* begin *
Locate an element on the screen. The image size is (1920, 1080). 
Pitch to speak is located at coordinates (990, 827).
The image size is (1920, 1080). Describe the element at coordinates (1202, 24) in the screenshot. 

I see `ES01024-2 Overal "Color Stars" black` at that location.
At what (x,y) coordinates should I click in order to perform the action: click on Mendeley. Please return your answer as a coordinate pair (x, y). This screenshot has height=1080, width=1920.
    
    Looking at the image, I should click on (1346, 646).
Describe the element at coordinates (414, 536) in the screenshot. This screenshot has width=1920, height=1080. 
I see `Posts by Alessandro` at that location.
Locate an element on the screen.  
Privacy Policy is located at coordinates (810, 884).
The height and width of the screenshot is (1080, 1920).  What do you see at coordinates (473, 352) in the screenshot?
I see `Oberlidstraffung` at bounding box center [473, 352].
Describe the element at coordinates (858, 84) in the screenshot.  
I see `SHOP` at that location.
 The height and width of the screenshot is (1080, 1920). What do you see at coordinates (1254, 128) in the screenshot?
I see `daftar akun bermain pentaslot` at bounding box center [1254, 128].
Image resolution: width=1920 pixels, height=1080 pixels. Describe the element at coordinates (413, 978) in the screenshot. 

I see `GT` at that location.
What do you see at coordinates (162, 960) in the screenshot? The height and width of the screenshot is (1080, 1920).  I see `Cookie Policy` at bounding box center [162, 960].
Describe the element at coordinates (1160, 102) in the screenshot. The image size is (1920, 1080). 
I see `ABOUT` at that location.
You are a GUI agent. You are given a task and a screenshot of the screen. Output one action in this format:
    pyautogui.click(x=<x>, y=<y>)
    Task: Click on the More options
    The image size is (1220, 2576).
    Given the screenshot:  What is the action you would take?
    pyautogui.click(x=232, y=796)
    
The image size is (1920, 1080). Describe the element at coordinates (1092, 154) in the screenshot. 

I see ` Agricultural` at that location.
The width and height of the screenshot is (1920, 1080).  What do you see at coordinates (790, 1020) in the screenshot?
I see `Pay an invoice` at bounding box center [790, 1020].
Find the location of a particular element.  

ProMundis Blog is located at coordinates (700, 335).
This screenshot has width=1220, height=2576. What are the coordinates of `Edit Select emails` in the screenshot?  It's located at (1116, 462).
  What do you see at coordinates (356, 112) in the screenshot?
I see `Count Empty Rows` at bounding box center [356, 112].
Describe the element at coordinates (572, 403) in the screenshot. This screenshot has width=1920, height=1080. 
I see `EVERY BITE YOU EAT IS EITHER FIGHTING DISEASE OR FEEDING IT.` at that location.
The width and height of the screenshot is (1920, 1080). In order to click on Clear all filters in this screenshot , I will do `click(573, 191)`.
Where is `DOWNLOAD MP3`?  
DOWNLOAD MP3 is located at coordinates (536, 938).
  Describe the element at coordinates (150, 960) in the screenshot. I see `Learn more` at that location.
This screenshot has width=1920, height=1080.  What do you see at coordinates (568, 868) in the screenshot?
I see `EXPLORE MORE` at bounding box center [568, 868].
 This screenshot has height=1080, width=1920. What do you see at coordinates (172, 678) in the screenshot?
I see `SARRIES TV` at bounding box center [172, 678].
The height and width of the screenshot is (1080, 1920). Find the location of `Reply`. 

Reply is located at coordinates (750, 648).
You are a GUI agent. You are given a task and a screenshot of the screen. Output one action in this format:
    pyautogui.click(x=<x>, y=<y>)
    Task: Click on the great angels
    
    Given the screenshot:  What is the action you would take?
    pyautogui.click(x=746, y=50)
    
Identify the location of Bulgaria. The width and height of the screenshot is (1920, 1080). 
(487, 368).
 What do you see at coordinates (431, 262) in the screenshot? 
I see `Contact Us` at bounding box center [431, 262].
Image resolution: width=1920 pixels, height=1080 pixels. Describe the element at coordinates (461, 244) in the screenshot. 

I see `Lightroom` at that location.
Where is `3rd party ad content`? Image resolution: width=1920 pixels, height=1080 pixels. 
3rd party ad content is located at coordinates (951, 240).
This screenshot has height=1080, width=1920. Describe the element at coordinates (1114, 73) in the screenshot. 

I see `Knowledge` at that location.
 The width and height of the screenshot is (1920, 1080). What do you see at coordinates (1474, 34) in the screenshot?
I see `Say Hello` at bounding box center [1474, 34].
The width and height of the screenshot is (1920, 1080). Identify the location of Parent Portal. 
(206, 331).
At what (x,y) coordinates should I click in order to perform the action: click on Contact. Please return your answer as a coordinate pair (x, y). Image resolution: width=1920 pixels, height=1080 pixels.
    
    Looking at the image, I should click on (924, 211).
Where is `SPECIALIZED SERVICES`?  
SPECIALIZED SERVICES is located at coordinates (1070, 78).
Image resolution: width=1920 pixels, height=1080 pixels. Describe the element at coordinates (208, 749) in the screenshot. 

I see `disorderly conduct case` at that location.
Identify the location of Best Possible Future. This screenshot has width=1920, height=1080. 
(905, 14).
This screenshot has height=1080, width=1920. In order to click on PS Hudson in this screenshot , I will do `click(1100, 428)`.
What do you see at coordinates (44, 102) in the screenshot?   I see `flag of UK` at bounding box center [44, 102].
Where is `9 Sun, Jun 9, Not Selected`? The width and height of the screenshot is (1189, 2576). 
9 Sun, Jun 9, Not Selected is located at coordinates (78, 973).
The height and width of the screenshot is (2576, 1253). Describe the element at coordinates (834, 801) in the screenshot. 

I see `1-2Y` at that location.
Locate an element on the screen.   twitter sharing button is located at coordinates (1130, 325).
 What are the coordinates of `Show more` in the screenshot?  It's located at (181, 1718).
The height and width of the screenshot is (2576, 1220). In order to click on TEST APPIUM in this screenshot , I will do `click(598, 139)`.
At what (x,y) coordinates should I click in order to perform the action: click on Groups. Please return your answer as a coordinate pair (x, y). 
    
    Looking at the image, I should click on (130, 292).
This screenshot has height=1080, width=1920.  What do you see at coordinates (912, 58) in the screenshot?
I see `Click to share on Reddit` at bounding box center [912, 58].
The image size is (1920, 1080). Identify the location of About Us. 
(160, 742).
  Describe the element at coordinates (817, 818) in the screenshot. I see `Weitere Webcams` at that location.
* end *
▶ _WHAT TO PRODUCE_
Identify every line in the entries above that contains the word "party", and copy each of those lines. Case counts.

▶ _EXERCISE RESULT_
Where is `3rd party ad content`? Image resolution: width=1920 pixels, height=1080 pixels. 
3rd party ad content is located at coordinates (951, 240).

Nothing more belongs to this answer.